HawkEye 360's satellites can detect RF emissions all over the world, including commercial signals that the intelligence community were not previously able to access. Analysis of both the commercial and classified RF signals, say company officials, has a number of applications for the defense and intelligence community, from giving warfighters a better understanding of RF activity on the battlefield to gaining better maritime domain awareness by detecting ships that have disabled their automatic identification system.

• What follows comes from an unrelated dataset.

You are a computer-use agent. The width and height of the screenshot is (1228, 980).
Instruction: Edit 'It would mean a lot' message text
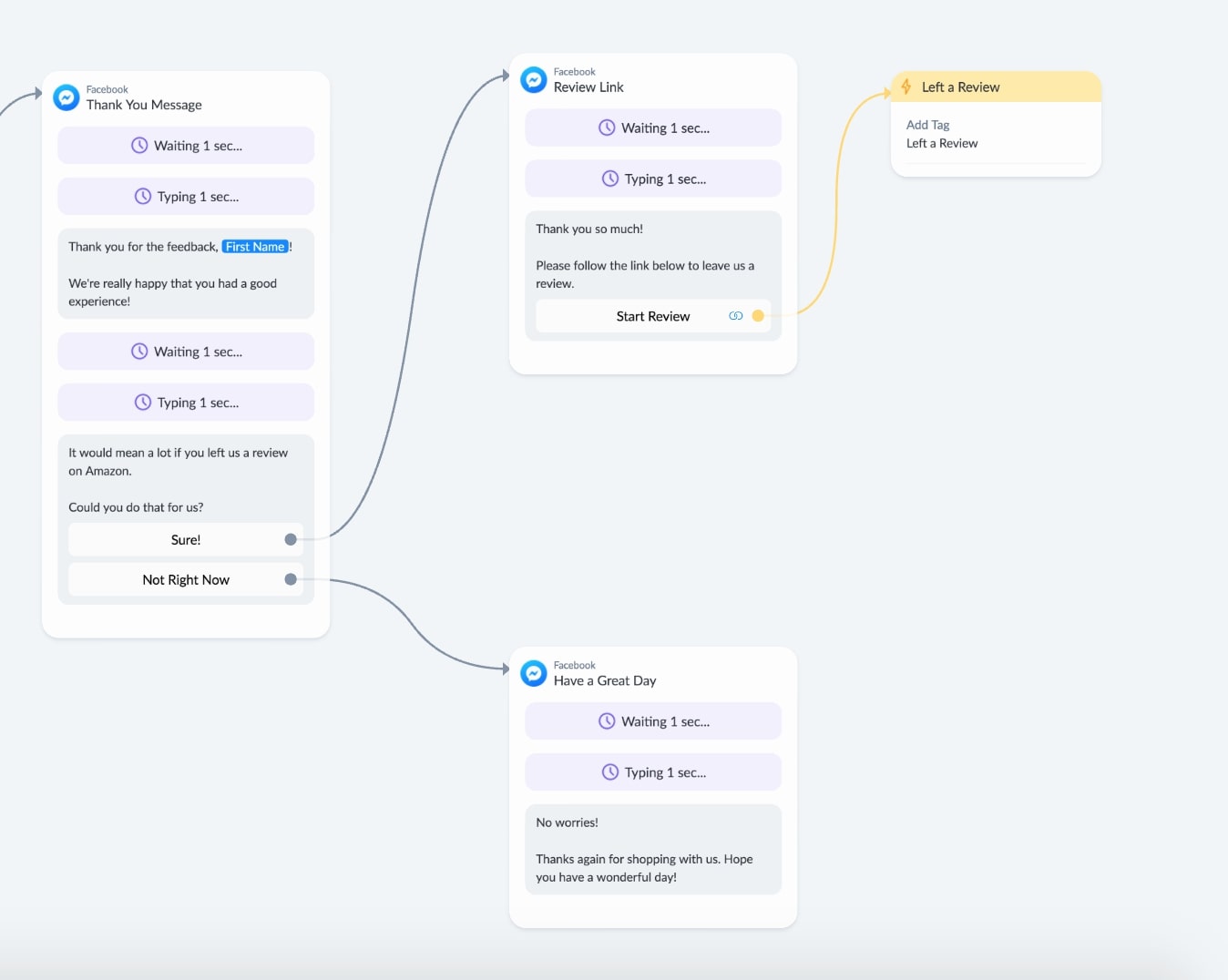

“The expansion of our pioneering constellation is the first of several strong steps we have planned to multiply our existing capabilities and explore new possibilities for RF geospatial intelligence,” said HawkEye 360 CEO John Serafini. “We are proud to be the leading provider of RF insights to U.S. government, international governments, commercial and humanitarian interests, and we believe our newest deployment, which increases the frequency, quality and quantity of insights we are able to deliver, will be an invaluable resource for our customers.”
Reports of the launch also note that HawkEye 360 will launch five additional clusters totaling 15 satellites over the next 18 months to establish its initial baseline constellation; once it's completely deployed, the satellite constellation will have a global revisit rate of under an hour to support time-sensitive monitoring of active and developing situations.